Calcular tu capacidad de endeudamiento es sencillo, pero requiere atención. La Asociación de Bancos de México (ABM) define esta capacidad como la cantidad máxima que puedes destinar al pago de deudas, asegurando que tus gastos básicos y ahorros no se vean comprometidos. Para determinar esta cifra, sigue estos pasos:
- Suma tus ingresos fijos mensuales.
- Suma tus gastos fijos mensuales, que incluyen renta, alimentación, servicios y cualquier otra necesidad básica.
- Resta tus gastos fijos de tus ingresos para conocer la diferencia.
- Multiplica el resultado por 0.35; esta cantidad es el tope que deberías considerar para cubrir deudas.
Por ejemplo, si tus ingresos son de 5,000 pesos y tus gastos fijos ascienden a 3,000, te queda una diferencia de 2,000 pesos. El 35% de esa cantidad (2,000 x 0.35) equivale a 700 pesos, que sería tu límite mensual aconsejado para el pago de deudas.
La ABM y la Condusef apuntan que el endeudamiento ideal debería situarse entre el 30% y el 40% de tus ingresos disponibles después de cubrir tus gastos fijos. Esto te permite hacer frente a obligaciones financieras y mantener un margen para el ahorro, evitando riesgos de sobreendeudamiento.
La regla del 35% es un pilar importante para la toma de decisiones financieras. Esta recomendación implica no destinar más del 35% de tu ingreso neto al pago de todas tus deudas. Esta cifra es crucial, tanto para los consumidores como para las instituciones financieras, ayudando a evaluar solicitudes de crédito y a prevenir la concesión de préstamos que no se puedan sustentar.

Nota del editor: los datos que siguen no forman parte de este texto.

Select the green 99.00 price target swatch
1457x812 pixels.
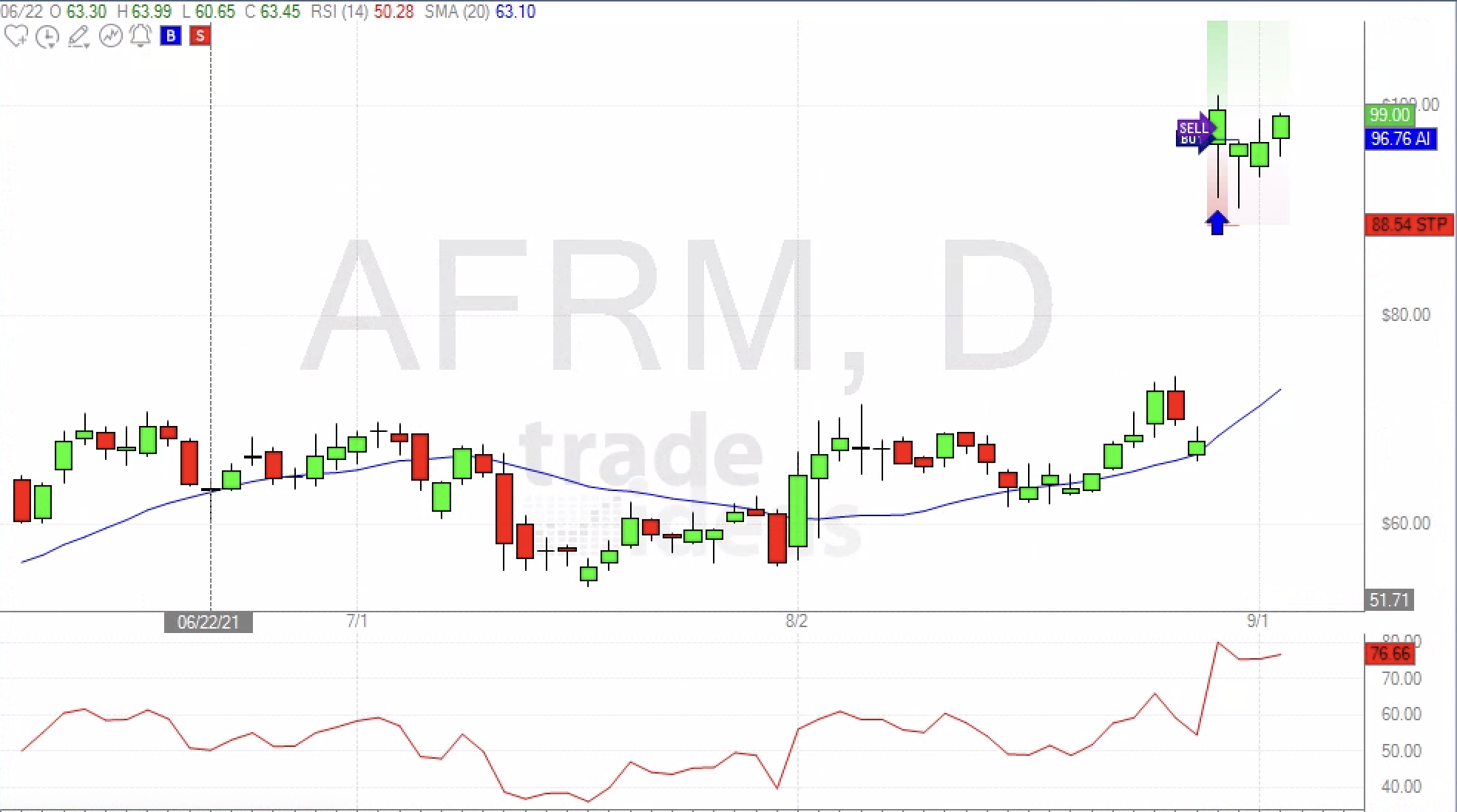click(x=1390, y=115)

Para sortear problemas de sobreendeudamiento, es esencial abordar cada crédito como un compromiso financiero. Reconoce el tipo de crédito que deseas adquirir y su propósito. Existen diferentes categorías, que incluyen:
- Créditos de consumo: útiles para bienes y servicios cotidianos.
- Créditos empresariales: destinados a iniciar o expandir negocios.

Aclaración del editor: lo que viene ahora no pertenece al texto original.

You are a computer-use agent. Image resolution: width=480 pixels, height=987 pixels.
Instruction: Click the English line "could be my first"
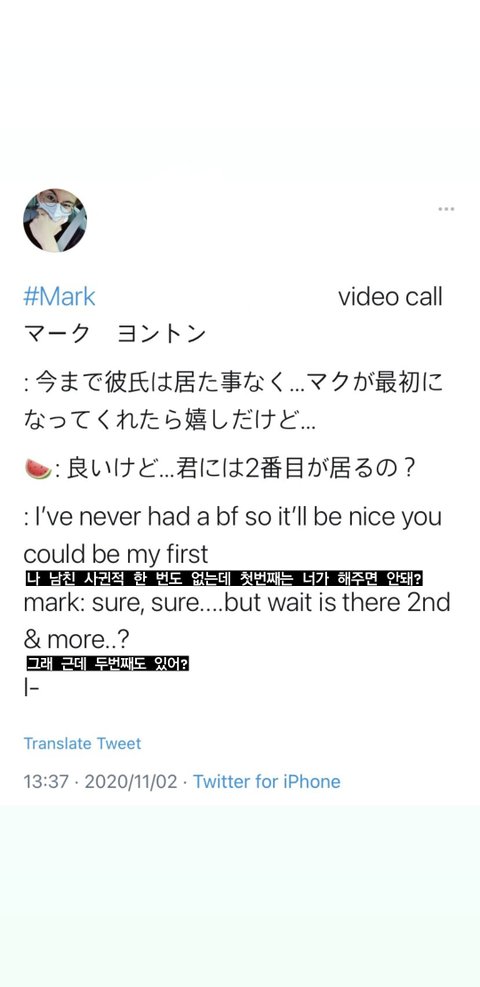tap(116, 555)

- Créditos hipotecarios: para adquirir, remodelar o construir vivienda.
- Créditos automotrices: para la compra de vehículos.
- Otros financiamientos
Antes de embarcarte en cualquier financiamiento, te recomendamos realizar el cálculo de tu capacidad de endeudamiento y asegurarte de que los pagos no superen el límite recomendado. Así, protegerás tu futuro financiero y evitarás decisiones impulsivas que puedan tener repercusiones graves.
Actualización: La información aquí presentada es válida hasta el 20 de abril de 2026.